Molecular dynamics simulation and verification of interaction between CDots and PIK3CD. (A) Three-dimensional structure of PIK3CD. Secondary structural elements are depicted as tube helices. (B) Ramachandran plot of PIK3CD. (C) The structures of CDots binding to PIK3CD, which are extracted from the molecular dynamics simulation trajectory at 0, 60, and 120 ns, respectively. (D) The variation in the numbers of residues within different secondary structures of PIK3CD throughout the simulation. (E) RMSD of the Cα atoms of PIK3CD in PIK3CD-CDots complex against time. (F) RMSF values of PIK3CD and in the PIK3CD-CDots complex, respectively. (G) 3D diagram of the interaction between CDots and PIK3CD. Amino acid residues involved in the binding of CDots are drawn as sticks. (H) The Immunoprecipitation experiment of PIK3CD. Western blotting showed that there was a clear PIK3CD band after Anti-PIK3CD IP, which proved that the PIK3CD antibody had bound PIK3CD. (I) The fluorescence data of the immunoprecipitation complex after removing the beads were collected with a VICTOR X5 Multilabel Plate Reader. CDots (MH-S) represents immunoprecipitation obtained without antibody; IgG Isotype + CDots (MH-S) represents immunoprecipitation obtained using isotype control; Anti-PIK3CD + CDots (MH-S) represents immunoprecipitation obtained using PIK3CD antibody; Anti-PIK3CD + CDots (no cell) represents immunoprecipitation obtained using PIK3CD antibody without cells. (J) The fluorescence of immunoprecipitation complexes with beads was detected by confocal images. *p < 0.05, **p < 0.01. Scale bar = 50 μm. (K)Molecular dynamics simulation trajectory prediction of the structural domain of CDots binding to PIK3CD. (L) Table of amino acid residues in PIK3CD with potential interactions with CDots obtained from molecular dynamics simulations. (M) Laser confocal microscopy displays the binding of CDots to PIK3CD and its deletion forms, where green fluorescence represents the expression of PIK3CD and its deletion forms, and blue fluorescence represents CDots. The scale bars = 10 µ m /20 µ m, respectively. Histogram represents fluorescence intensity analysis of EGFP-C1 (green line) and CDots (blue line) in 293T cells. (N) The representative flow cytometry plots show the M1polarization level in MH-S cells after CDots bind to PIK3CD and its deletion
Furthermore, the interaction between CDots and PIK3CD within MH-S cells was validated using adjusted immunoprecipitation combined with laser confocal technology. Following the treatment, PIK3CD was precipitated using PIK3CD antibody or isotype antibody attached to magnetic beads, with a control group set up for cell infection without immunoprecipitation.
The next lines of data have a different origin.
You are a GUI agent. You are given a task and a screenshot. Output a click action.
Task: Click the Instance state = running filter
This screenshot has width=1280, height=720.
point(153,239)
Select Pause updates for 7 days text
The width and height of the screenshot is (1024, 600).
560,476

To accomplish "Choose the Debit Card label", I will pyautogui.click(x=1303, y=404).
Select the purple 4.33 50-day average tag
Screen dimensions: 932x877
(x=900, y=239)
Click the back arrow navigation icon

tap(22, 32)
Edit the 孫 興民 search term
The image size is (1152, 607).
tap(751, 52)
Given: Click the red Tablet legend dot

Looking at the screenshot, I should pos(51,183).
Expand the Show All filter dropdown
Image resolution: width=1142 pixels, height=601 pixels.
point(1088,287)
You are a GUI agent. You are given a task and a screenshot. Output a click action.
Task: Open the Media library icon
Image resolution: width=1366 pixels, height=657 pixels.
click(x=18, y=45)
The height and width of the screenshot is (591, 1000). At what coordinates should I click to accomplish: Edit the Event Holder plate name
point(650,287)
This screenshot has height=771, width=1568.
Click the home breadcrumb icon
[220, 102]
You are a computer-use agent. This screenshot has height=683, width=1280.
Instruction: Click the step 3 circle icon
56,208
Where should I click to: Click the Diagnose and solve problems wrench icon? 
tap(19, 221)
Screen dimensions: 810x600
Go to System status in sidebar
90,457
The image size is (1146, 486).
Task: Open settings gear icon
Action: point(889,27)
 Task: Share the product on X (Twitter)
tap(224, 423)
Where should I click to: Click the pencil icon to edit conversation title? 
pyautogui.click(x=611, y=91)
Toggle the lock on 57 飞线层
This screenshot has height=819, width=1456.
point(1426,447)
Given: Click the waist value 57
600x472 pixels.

After eluting the immunoprecipitated complex and collecting the liquid, Western blot analysis revealed a distinct PIK3CD band in the PIK3CD antibody (anti-PIK3CD) group compared to the Isotype IgG group, indicating successful binding of PIK3CD molecules by the antibody (Fig. 6H). Utilizing the fluorescent properties of CDots, full-wavelength enzyme-linked immunosorbent assay (ELISA) detected significantly higher values in the Anti-PIK3CD group compared to the Isotype IgG group (Fig. 6I), confirming the presence of CDots in the PIK3CD bound. Further laser confocal analysis confirmed a significant increase in blue light in the Anti-PIK3CD group compared to the isotype control group (Fig. 6J), validating the interaction between CDots and PIK3CD. Finally, the binding domains of CDots and PIK3CD were investigated and found that the key functional domain of PIK3CD was located within the amino acid residues 752 to 911 through molecular dynamics simulations (Fig. 6K-L). To further identify potential binding domains between CDots and PIK3CD, we truncated amino acids 752–787, 813–832, and 900–911 of PIK3CD, respectively, and constructed EGFP-C1 vectors with full-length and three types of PIK3CD amino acid sequence deletions. The results showed that when the 752–787 amino acid residues of PIK3CD were deleted, the binding intensity of CDots to PIK3CD was weaker, and macrophages exhibited lower M1 polarization levels compared with full-length and other deletions (Fig. 6M-N). Thus, these data suggested that CDots could directly bind to PIK3CD and the critical domain for the binding was located in amino acids 752–787 of PIK3CD.